My wife has the Galaxy with her in the USA while she's visiting her family, but I'll be selling it when she gets back. No way would I sell the Ipad3.


----------



## RSpears (Jun 23, 2012)

I wanted a tablet to show my portfolio when I meet potential clients, and wasn't sure which one to get.  I got the iPad more for the 'style' factor than anything else.  After using it for the last 4 months, one of the big pluses that I like is the photography related apps that I've found and use.  All my wedding contracts and model releases are done on my iPad.  Don't know if the apps are available on android platform or not, but I've been very happy with my choice, and I think the style factor is important.


----------



## user3977 (Jun 28, 2012)

what size ipads does everyone get? i have a 32g ipad 2 for wife and it is full of apps / movies / photos. im thinking just a 16g ipad 3 should work not like i will dump my entire hdd onto it


----------



## BXPhoto (Jun 29, 2012)

I recommend the 32gb. The increased resolution of your images,apps, games etc all take up a lot more space. Check out the forums on macrumors.com to read all about how people use/setup their iPads.


----------



## BXPhoto (Jul 1, 2012)

BTW an update to the Samsung Galaxy's Tabs being blocked by Apple's law suit.

Apple Wins Injunction Barring U.S. Sales of Samsung Galaxy Nexus Phone - Mac Rumors


----------



## Sw1tchFX (Jul 1, 2012)

Here's another vote for the iPad, the main difference you're going to find between the iPad 1/2 and the iPad 3, is that the iPad 3 has a much higher color gamut on the monitor. It is so obvious that color looks almost completely different on them if you look at the images side-by-side. My olde iPad had trouble with violets, it would display blues instead. Now the new iPad 3 is close enough with my monitor a home that the difference is negligible.The difference is so stark, that I recommend if you're going to be using an iPad to display photos do not get an iPad 1 or 2.And as said before, just skip the android sh*t altogether. All your clients will know how to use an iPad, because most likely they're all using iPhones themselves.


----------



## TheBiles (Jul 1, 2012)

BXPhoto said:


> BTW an update to the Samsung Galaxy's Tabs being blocked by Apple's law suit.
> 
> Apple Wins Injunction Barring U.S. Sales of Samsung Galaxy Nexus Phone - Mac Rumors


 
Typical Apple patent trolling. Also, only imports have been temporarily blocked. Nothing is stopping the current stock from being sold. 

Personally, I will be getting the new Nexus 7 tablet from Google. It's only $200, and the hardware is better than the majority of $500 tablets on the market now. I also like being able to fit it in my pocket. 

Sent from my Transformer Prime TF201


----------
= = =
* [TO BE DONE]: Please output the part of the tablet forum thread from "Here's another vote" up to and including "using iPhones themselves.", word for word. The material comes from a source unrelated to the tablet forum thread.

* [RECORDED INFORMATION]:
= = =
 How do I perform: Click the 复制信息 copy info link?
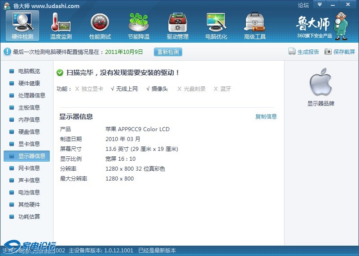(x=266, y=117)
= = =
* [REPLY TO THE EXERCISE]:
Here's another vote for the iPad, the main difference you're going to find between the iPad 1/2 and the iPad 3, is that the iPad 3 has a much higher color gamut on the monitor. It is so obvious that color looks almost completely different on them if you look at the images side-by-side. My olde iPad had trouble with violets, it would display blues instead. Now the new iPad 3 is close enough with my monitor a home that the difference is negligible.The difference is so stark, that I recommend if you're going to be using an iPad to display photos do not get an iPad 1 or 2.And as said before, just skip the android sh*t altogether. All your clients will know how to use an iPad, because most likely they're all using iPhones themselves.